Set the Maximum URLs that you want to spider for the site.
Enable the Chop Querystrings to remove the ?query portion from any URLs. This can be done to avoid auto-generated content.
The Web Spider Action will check any robots.txt file. It will not download pages denied by robots.txt
The Return As option can be set to:
URLs one per line
For example:
https://www.testsite.com/ https://www.testsite.com/page2.htm
CSV Containing URL, Title, Description, Keywords, Modified Date
For example:
URL,Title,Description,Keywords,LastModDate https://www.testsite.com/,Title1,Test Description 1,"keyword1,keyword2",2025-02-26 15:12:12 https://www.testsite.com/page2.htm,Title 2,Test Description 2,"keyword1,keyword2",22025-02-26 15:12:12
JSON Array Containing, URL, Title, Description, Keywords, Modified Date
For example:
[ { "URL": "https://www.testsite.com/", "Title": "Title 1", "Description": "Test Description 1", "Keywords": "keyword1,keyword2", "LastModDate": "2025-02-26T15:12:12" }, { "URL": "https://www.testsite.com/page2", "Title": "Title 2", "Description": "Test Description 2", "Keywords": "keyword1,keyword2", "LastModDate": "2025-02-26T15:12:12" } ]
Select the variable to receive the results from the Assign To list.
You can also assign a list of outbound links found across all URLs spidered. Select the variable to receive outbound links from the Assign Outbound Links to list.
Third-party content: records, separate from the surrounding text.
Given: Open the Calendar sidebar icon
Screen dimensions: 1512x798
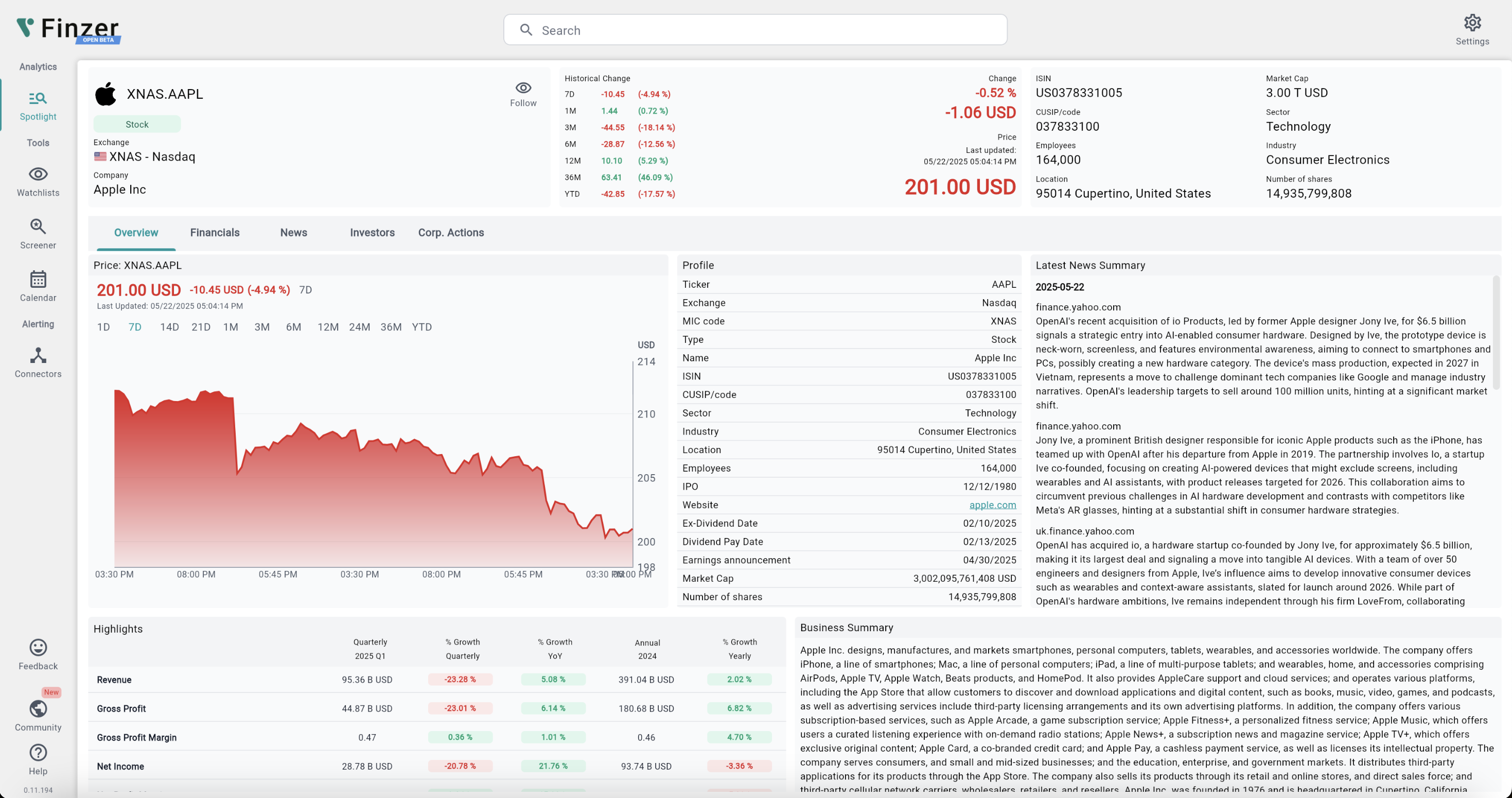Looking at the screenshot, I should click(38, 279).
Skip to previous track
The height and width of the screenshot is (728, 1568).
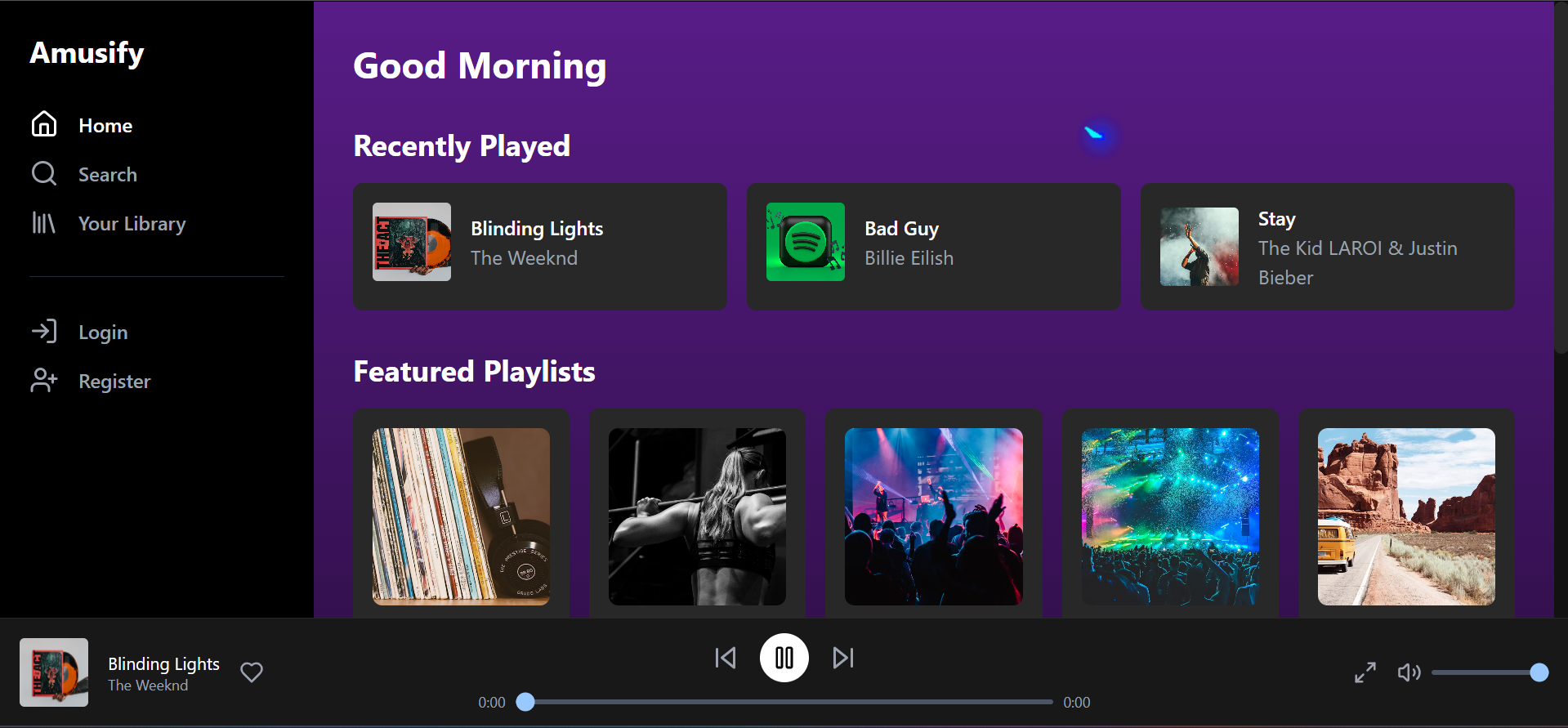[x=726, y=658]
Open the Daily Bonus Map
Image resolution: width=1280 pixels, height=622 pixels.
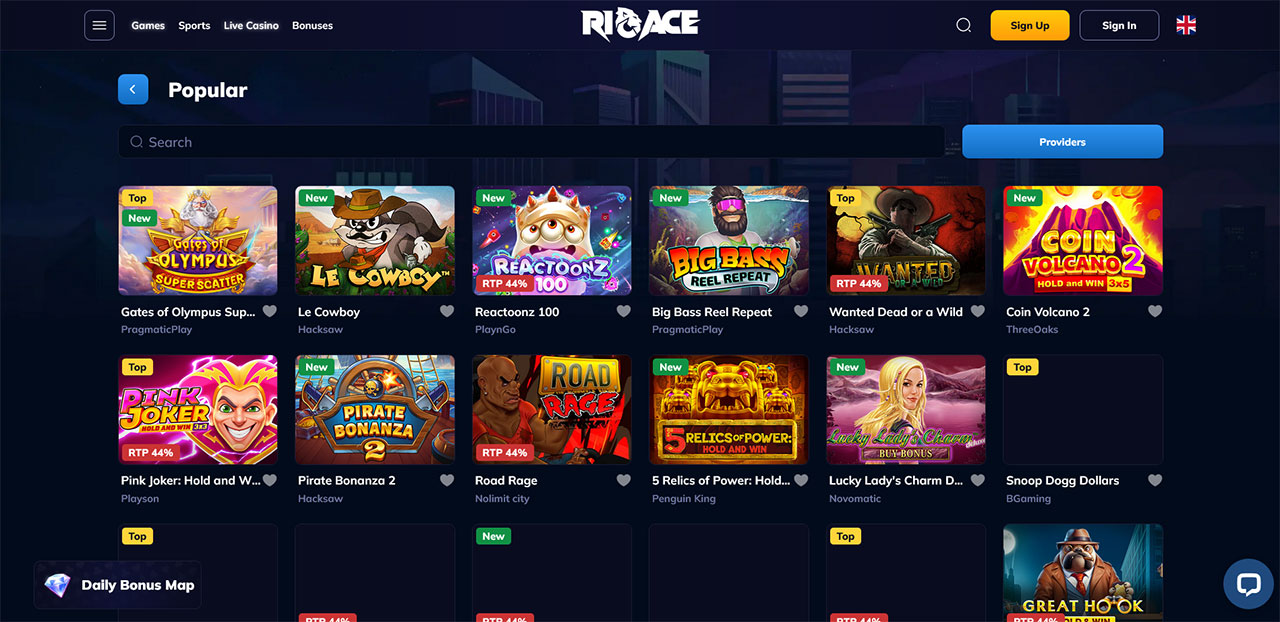[118, 585]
Outbound links are returned as a text string with one link per line.
This Action is useful when you need to load content for an entire site – for example: If loading a site to add to a Knowledge Store or Vector Database for use with AI. You could first spider a site and then use the For..Each.. Line In action to loop through the site adding each page content to a Knowledge Store/Vector Database Collection, using the page title as the article titles.
For example:
Note: This action may take several minutes for large sites.